L’industrie agroalimentaire est notre première source de richesse régionale. C’est donc un enjeu capital pour nous, et à plus forte raison dans une période où l’agriculture traverse une période difficile et où la transition écologique – déjà bien engagée par nos agriculteurs – doit encore s’accélérer pour répondre au défi climatique. Les crédits européens nous permettent de travailler, en lien étroit avec le monde agricole, sur ces enjeux de transition autour de la préservation de la ressource en eau, de la transition vers une agriculture encore moins impactante sur le plan environnemental. Nous agissons en cohérence avec le Pacte vert européen, et nous attendons de l’UE qu’elle continue de soutenir les efforts faits par nos agriculteurs, et notamment sur l’enjeu capital du stockage de carbone qui ouvre des perspectives très intéressantes.

Comment l’aide du plan de relance s’est-elle traduite dans votre région ? La crise économique liée au Covid-19 vous a-t-elle amené à soutenir un secteur en particulier ?

L’UE s’est révélée un partenaire essentiel tout au long de la crise. Depuis l’achat de masques et d’équipements de protection jusqu’aux mesures de soutien à nos entreprises, les fonds européens se sont montrés indispensables. Nous avons notamment mis en place un fonds de garantie pour les PME entièrement financé par le Fonds européen de développement régional. Ce dispositif permet de garantir jusqu’à 25 millions de prêts.

La Conférence sur l’avenir de l’Europe a été lancée en mai dernier. En tant que Présidente de Région, comment aimeriez-vous voir évoluer la politique régionale de l’Union européenne ?

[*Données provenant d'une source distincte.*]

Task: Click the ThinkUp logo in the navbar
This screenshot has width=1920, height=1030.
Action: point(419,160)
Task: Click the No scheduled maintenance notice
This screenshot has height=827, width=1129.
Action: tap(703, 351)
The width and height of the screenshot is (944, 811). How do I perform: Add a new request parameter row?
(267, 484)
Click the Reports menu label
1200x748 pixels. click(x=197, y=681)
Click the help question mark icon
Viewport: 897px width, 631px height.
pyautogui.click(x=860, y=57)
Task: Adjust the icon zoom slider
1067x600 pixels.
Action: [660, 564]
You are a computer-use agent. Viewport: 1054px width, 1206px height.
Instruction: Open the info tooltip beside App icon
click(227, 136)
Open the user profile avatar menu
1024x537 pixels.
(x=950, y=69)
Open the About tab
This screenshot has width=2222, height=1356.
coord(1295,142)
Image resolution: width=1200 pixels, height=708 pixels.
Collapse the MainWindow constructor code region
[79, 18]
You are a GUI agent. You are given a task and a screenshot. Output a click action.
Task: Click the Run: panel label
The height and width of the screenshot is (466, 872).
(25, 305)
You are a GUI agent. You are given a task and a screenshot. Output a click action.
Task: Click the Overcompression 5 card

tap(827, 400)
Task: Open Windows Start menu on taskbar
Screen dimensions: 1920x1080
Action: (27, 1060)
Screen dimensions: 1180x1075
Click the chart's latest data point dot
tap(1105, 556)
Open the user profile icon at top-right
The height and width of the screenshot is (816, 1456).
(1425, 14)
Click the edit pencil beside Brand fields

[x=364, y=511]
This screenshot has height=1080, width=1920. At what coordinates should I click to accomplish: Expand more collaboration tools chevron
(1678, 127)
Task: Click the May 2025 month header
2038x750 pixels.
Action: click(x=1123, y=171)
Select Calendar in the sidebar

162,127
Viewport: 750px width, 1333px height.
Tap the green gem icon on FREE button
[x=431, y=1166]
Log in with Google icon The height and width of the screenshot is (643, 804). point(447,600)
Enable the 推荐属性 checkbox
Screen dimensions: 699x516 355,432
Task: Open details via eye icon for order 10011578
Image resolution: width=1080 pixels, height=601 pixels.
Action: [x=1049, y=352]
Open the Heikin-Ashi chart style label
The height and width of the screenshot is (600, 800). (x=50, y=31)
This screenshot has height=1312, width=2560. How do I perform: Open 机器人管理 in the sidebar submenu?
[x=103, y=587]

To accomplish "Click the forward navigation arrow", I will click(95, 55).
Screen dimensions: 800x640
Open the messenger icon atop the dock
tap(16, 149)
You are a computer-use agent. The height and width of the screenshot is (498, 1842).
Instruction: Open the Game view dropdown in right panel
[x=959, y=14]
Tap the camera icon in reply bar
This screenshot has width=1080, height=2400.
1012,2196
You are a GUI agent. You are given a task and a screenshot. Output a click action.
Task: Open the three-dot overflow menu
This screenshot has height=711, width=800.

L’Europe doit s’incarner et elle ne peut le faire qu’à travers des territoires identifiés et des projets concrets et tangibles. La Région des Pays de la Loire a fait le choix d’utiliser les fonds européens comme de puissants leviers au service de politiques publiques essentielles, en direction de l’emploi, de la croissance ou du développement durable.

Reste un enjeu majeur, celui de la simplification qui est aussi une condition de la visibilité et du crédit des instances européennes. Des efforts sont faits, notamment pour faciliter la gestion des fonds, mais ils doivent être poursuivis pour rapprocher l’UE de ceux pour qui elle a été créée : les Européens.